*Information shown*:
************

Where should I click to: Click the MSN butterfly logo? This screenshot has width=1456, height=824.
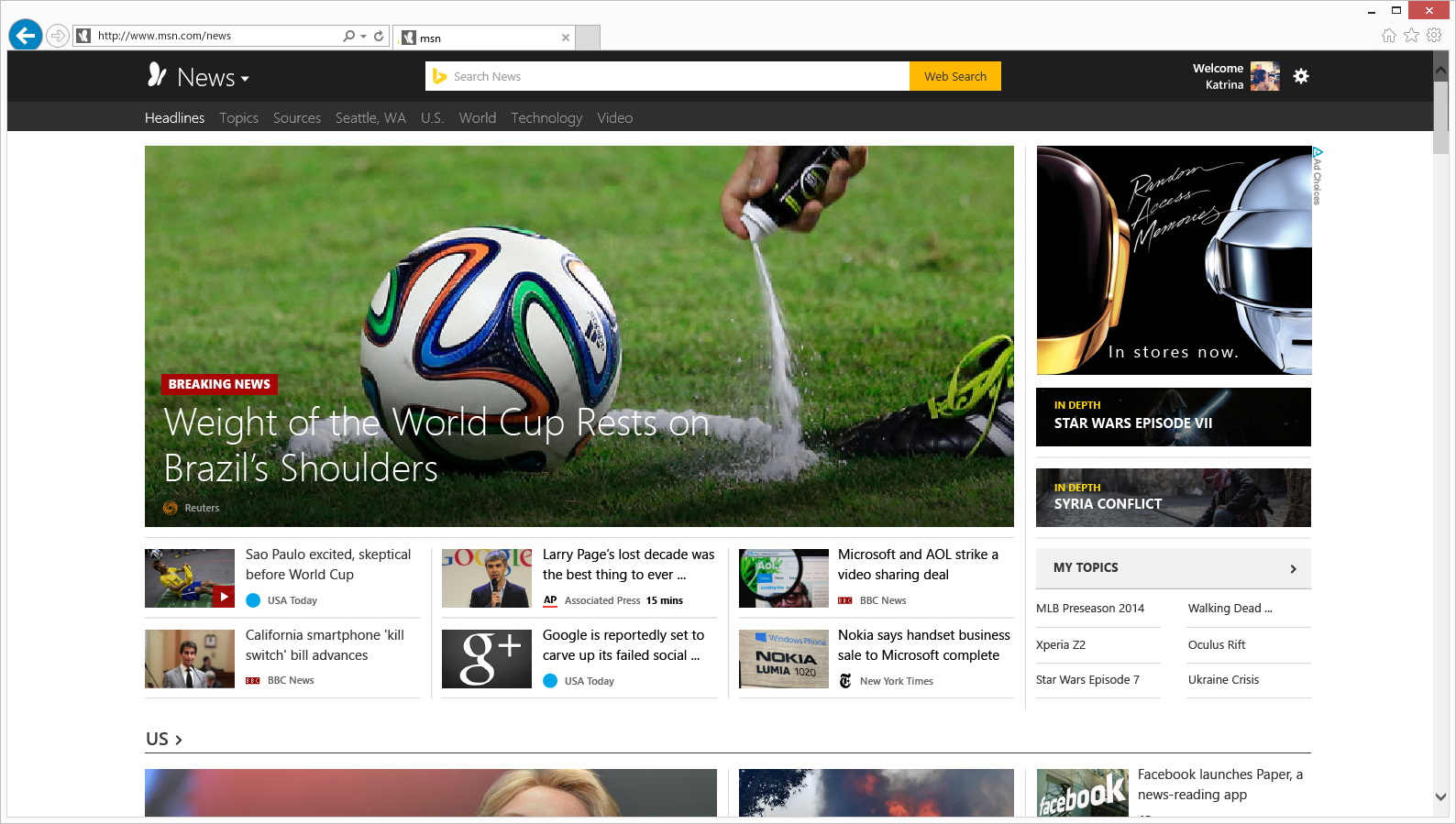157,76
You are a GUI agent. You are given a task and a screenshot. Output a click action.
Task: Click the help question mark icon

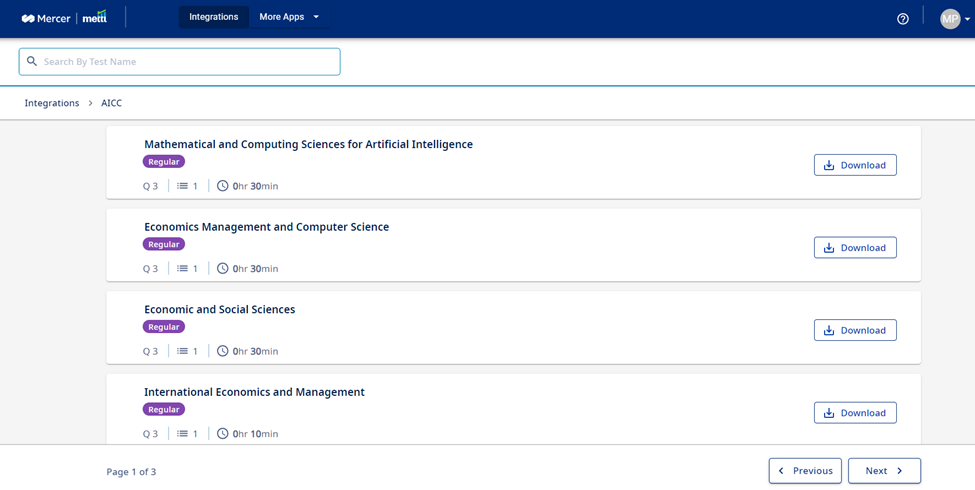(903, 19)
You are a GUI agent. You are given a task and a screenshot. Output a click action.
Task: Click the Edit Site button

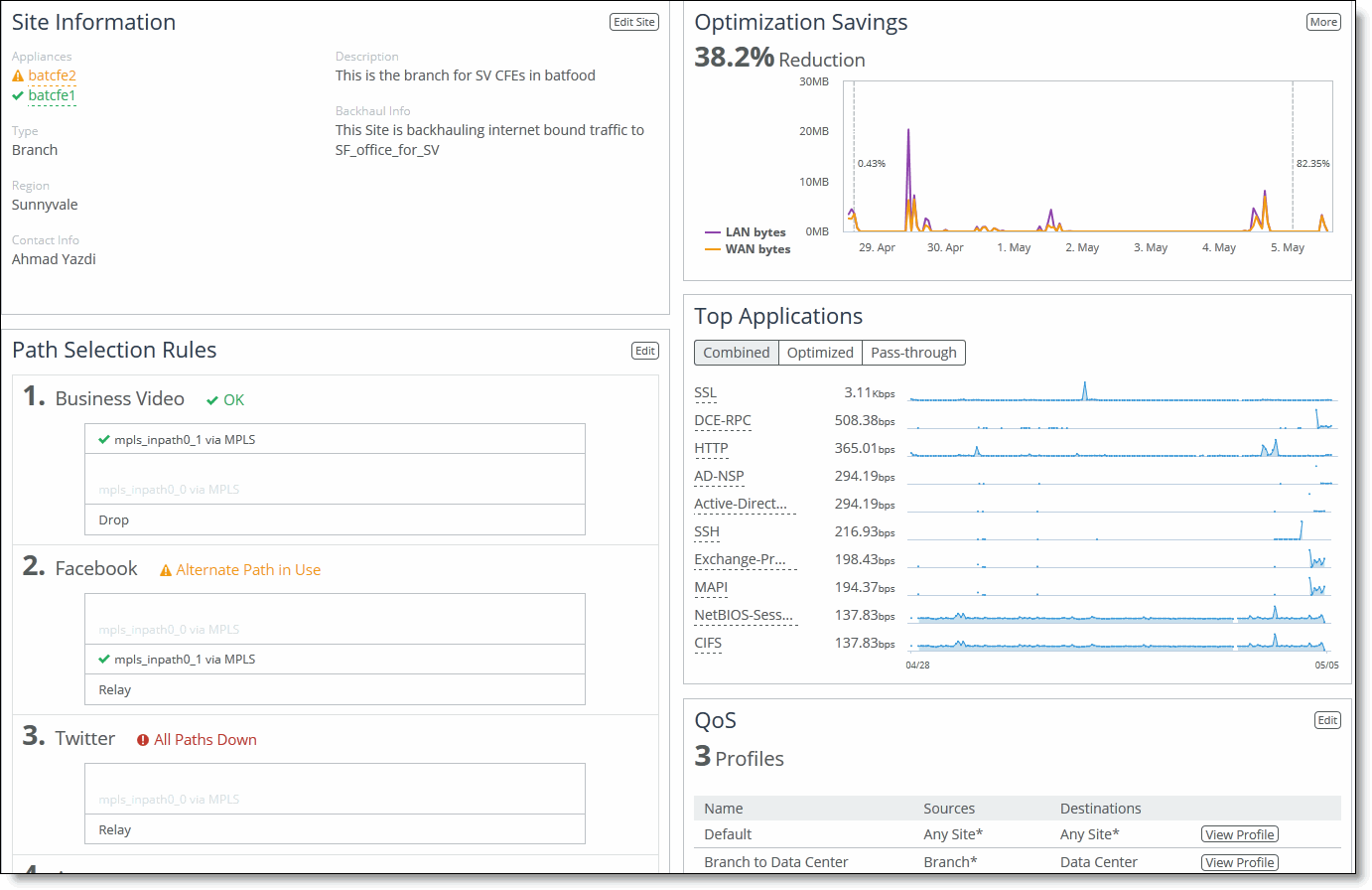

************

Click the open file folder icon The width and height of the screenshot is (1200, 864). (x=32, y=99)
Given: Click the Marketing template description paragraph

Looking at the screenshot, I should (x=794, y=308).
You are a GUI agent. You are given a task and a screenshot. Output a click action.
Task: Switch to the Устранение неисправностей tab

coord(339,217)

************

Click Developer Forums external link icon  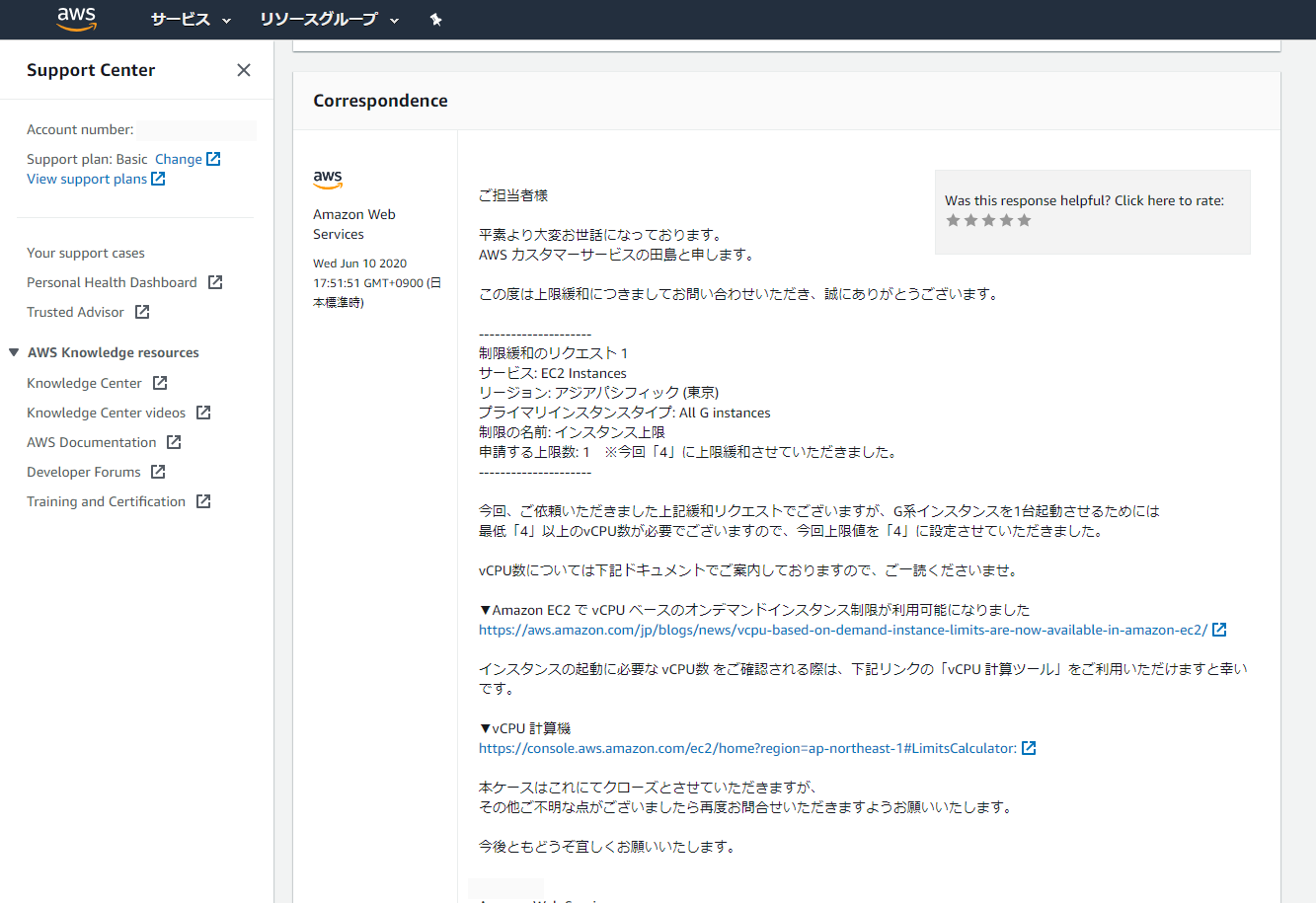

************

*Problem*:
In the records above, everything from the line with "Where should I" down to the line with "Task: Click the Edit Site button" is to be set down exactly, both ends included, with no pictures and no other lines.

*Result of the exercise*:
Where should I click to: Click the MSN butterfly logo? This screenshot has width=1456, height=824.
157,76
You are a GUI agent. You are given a task and a screenshot. Output a click action.
Task: Click the help question mark icon

(903, 19)
You are a GUI agent. You are given a task and a screenshot. Output a click action.
Task: Click the Edit Site button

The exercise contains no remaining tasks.